Peña Nieto, triunfante / En la opinión de Arturo Rodríguez

Por Arturo Rodríguez/ Apro

Afirmar que el presidente Enrique Peña Nieto es un gobernante derrotado, que dilapidó demasiado rápido su popularidad y llega a la sucesión presidencial de 2018 con una Presidencia sin fuerza, es un error.

El mexiquense lo ha dicho: no gobierna para las encuestas ni para la popularidad. Y aunque es de suponerse que a todo gobernante le interesa pasar a la historia, hay que recordar que -también lo dijo- es un pragmático que ha conseguido todo lo que se ha propuesto, aunque, según las encuestas, el 80% de los ciudadanos desapruebe su mandato.

Asunto de percepción. Al principio del sexenio parecía un mal producto de la televisión, un débil con protestas en las calles, un ignorante que para llegar garantizó impunidad a Felipe Calderón, esposo de la hoy candidata presidencial Margarita Zavala.

En los hechos, consiguió las reformas estructurales tan anheladas por poderes invisibles --representados por personalidades de la transexenalidad e interpartidismo, como José Antonio Meade-- y tuvo el apoyo de los dos partidos de oposición más representativos. 

Entre los reformistas estaba Ricardo Anaya, hoy candidato presidencial del PAN. En tanto, operó eficaz la represión con aliados perredistas: las marchas en la Ciudad de México, con Miguel Ángel Mancera; los estudiantes de Ayotzinapa, en Guerrero, con Ángel Aguirre; Nochixtlán, Oaxaca, con Gabino Cué.

Reformas y garrote, pues, todo en acuerdo con el PAN y el PRD. Mientras, con todo y la indignación por Ayotzinapa, los escándalos de las casas, las evidencias respecto a OHL y los primeros indicios de Odebrecht, mantuvo mayoría legislativa en la elección intermedia; los negocios al amparo del poder para la elite mexiquense, y ahí donde la vieja tecnocracia cumple un papel gerencial, se acrecentaron a extremos aún inimaginables ¿Qué más da ceder gubernaturas y sacrificar gobernadores?

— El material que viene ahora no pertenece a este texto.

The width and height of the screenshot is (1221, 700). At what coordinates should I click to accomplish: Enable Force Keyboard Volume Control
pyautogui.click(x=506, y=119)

Ejemplo de estos días. Justo dentro de un mes, el próximo 11 de mayo, se cumplirán seis años desde que el Movimiento #YoSoy132 llegó a la vida pública con una efímera y, sin embargo, trascendente irrupción. La respuesta de Peña Nieto en aquellos días fue su Manifiesto por una Presidencia Democrática, que llevó como puntos torales la promesa de una ley anticorrupción, reforma en transparencia y regulación de publicidad oficial. Las reiteró en el período de transición.

En los hechos, las medidas anticorrupción se consiguieron -con celebración de la llamada sociedad civil tan próxima o propia de las elites empresariales-- tras los escándalos, pero no son operantes y ni siquiera hay fiscal; la reforma de transparencia es irrelevante, pues hubo comisionados a modo como Ximena Puente, hoy futura senadora del PRI, en tanto las demás reformas (como la energética) cerraron información. Respecto a la publicidad oficial, el pasado martes quedó en ley a modo. 

La noche del lunes 9, el Tribunal Electoral instruyó el registro como candidato presidencial de Jaime Rodríguez Calderón. Ahora, quienes festinaron la Reforma Política y avalaron los órganos electorales, aparentemente cuestionan el fallo como cuestionaron brevemente lo ocurrido con la fiscalía electoral que, por cierto, ya se les olvidó.

Y así, entre asuntos olvidados, el sexenio agoniza y Peña Nieto sigue invicto, impopular y cuestionado, sí, pero triunfante… una modalidad de presidencialismo autoritario, para mayor eficiencia, con apariencias a salvo que, naturalmente, incide en la sucesión presidencial. Suponerlo derrotado, es pecar de ingenuos.